> [Исследуемый текст]
_____

Вольтер. «Мир, каков он есть»


Счастливейшие годы пребывания в замке сильно пошатнули его состояние.



— Вольтер у нас порядком подзабыт, на нем незаслуженно лежит печать чего-то скучно-занудного, хотя философствовал он как бы мимоходом, шутейно, чем и восхищался Пушкин.



— У меня такое ощущение, что он и сам говорит: «Я не настоящий философ». Он им и не был. Монтескье, Дидро — философы. Д\'Аламбер — человек колоссального интеллекта. А Вольтер немножко поверхностный такой… Но он был демиургом. Мне захотелось, что называется, освежить представление о нем. Сказать, какой он был неотразимый человек огромной созидательной силы. Ему никто не мог отказать, все аристократы бросались ему служить, народ распрягал его экипаж и тащил на себе карету — так все безумно его любили. Откуда бы это все взялось, если бы он был скучным? И поэтому у меня он вспоминает свои любовные дела, и своих друзей, и мадемуазель Лепинас, и Эмили дю Шатле. Кстати, Эмили была далека от идеала красоты того времени и считалась в ту пору уродиной. Так вот, я написал эпизод, как дю Шатле входила в блистательном макияже, в бриллиантах и в шуршащих юбках, которые так резко отбрасывали ее ноги. Вольтеру казалось, что она шла по какому-то помосту, то есть дефиле. Это — современная красавица высокого роста с длинными ногами.



— Не только эта красавица подиума кажется нашей современницей — 70-летний Вольтер у вас предстает не стариком восемнадцатого века, а личностью с феерической харизмой. В принципе, если какому-то политику или писателю сейчас создавать имидж, то следовало бы многое позаимствовать у Вольтера.

_____

> [Собранные данные]
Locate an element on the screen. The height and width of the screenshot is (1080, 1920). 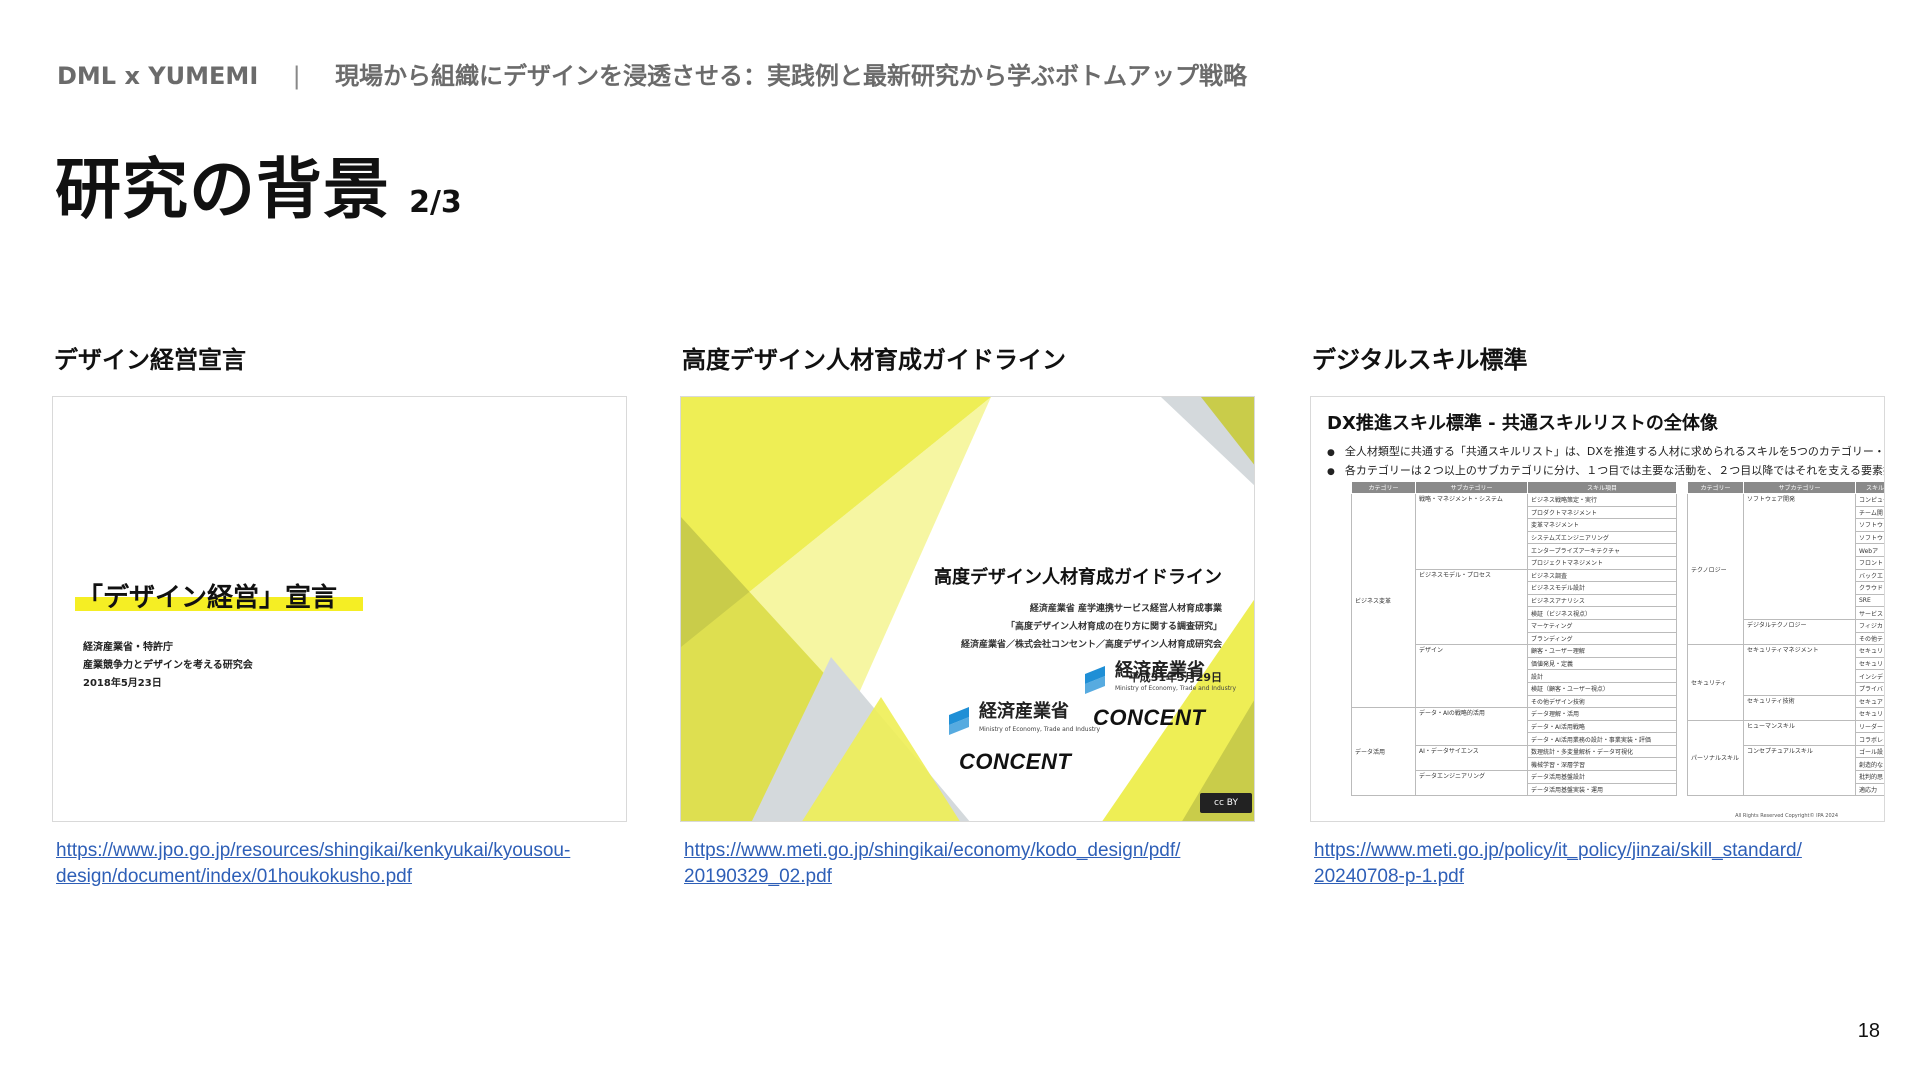
table-cell-subcategory: データ・AIの戦略的活用 is located at coordinates (1472, 726).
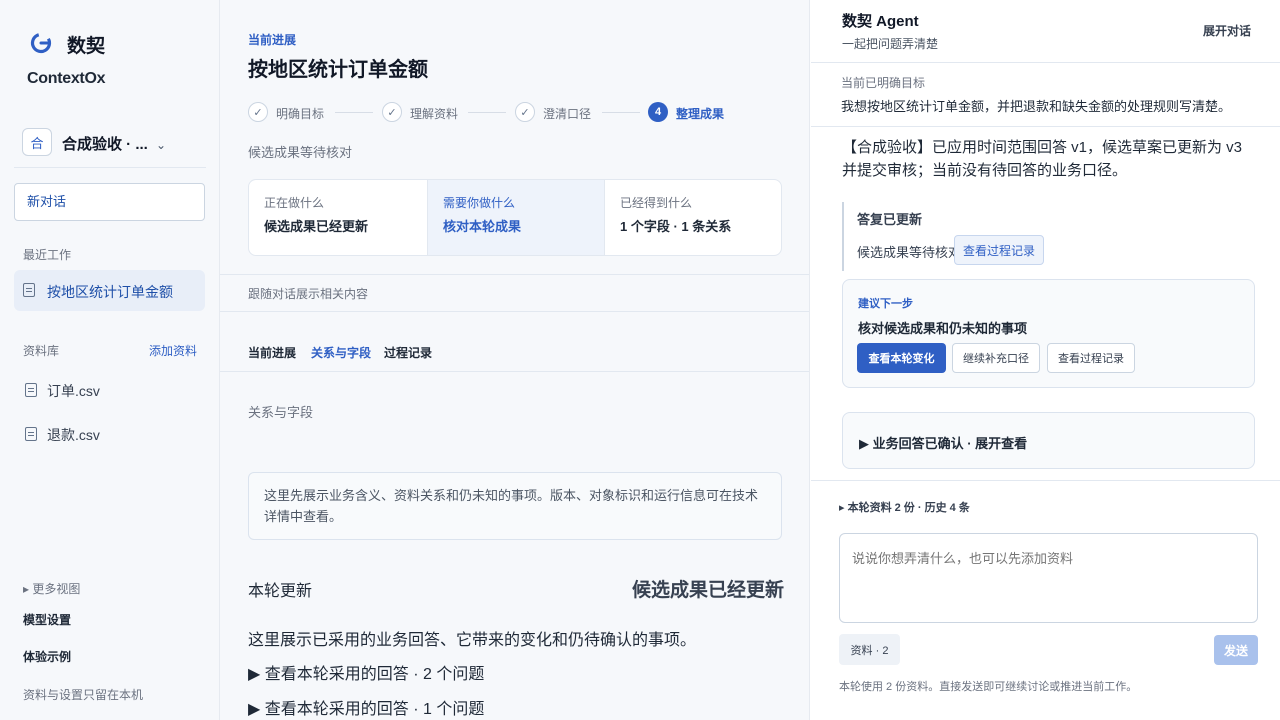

_____

> [Условия заданий]
a – Перечислите всех людей, которые названы по имени в интервью о Вольтере.
b – Кем считалась Эмили дю Шатле в свое время, согласно интервью о Вольтере?
c – Продолжите интервью о Вольтере после его последней реплики.

> [Ответы]
a – Вольтер, Пушкин, Монтескье, Дидро, Д'Аламбер, мадемуазель Лепинас, Эмили дю Шатле.

b – Уродиной, поскольку она была далека от идеала красоты того времени.

c –
— Да, это модель в какой-то степени. Нам не хватает такого, как Вольтер. Не вождя, который поведет за собой армии, а вот духовного лидера, который сдержит и революции своим обаянием, и будет чувствовать социальную справедливость, и будет просвещенным, элегантным человеком с большим чувством юмора. Эпатажным, да, забавным, то есть смешным, как Вольтер, который ходил на своих каблучках. Но, увы, нет даже намека на такого человека в нашем обществе, Александр Исаевич хотел, конечно, стать властителем дум, но вообще время властителей дум прошло, литература сейчас не может состоять из властителей дум, это совсем другое…



— Но Вольтер не был литератором в чистом виде…



— Не был, скажем, романистом. Он написал один роман, вся остальная проза — это «parables», то есть притчи. Либеральные притчи с намеками, с массой подтекстов, контекстов именно политического, вольнодумного характера, страстные трактаты о толерантности, написанные всегда легким, общепринятым языком.



— Действие романа происходит в 1764 году, когда Екатерина только-только взошла на престол и решалась дальнейшая судьба России. Вольтер видел в Екатерине молодого монарха, в котором можно развить республиканский дух, привить либеральные идеи для создания гармонического общества. Сейчас в который раз (!) решается судьба страны и судьба либеральных идей.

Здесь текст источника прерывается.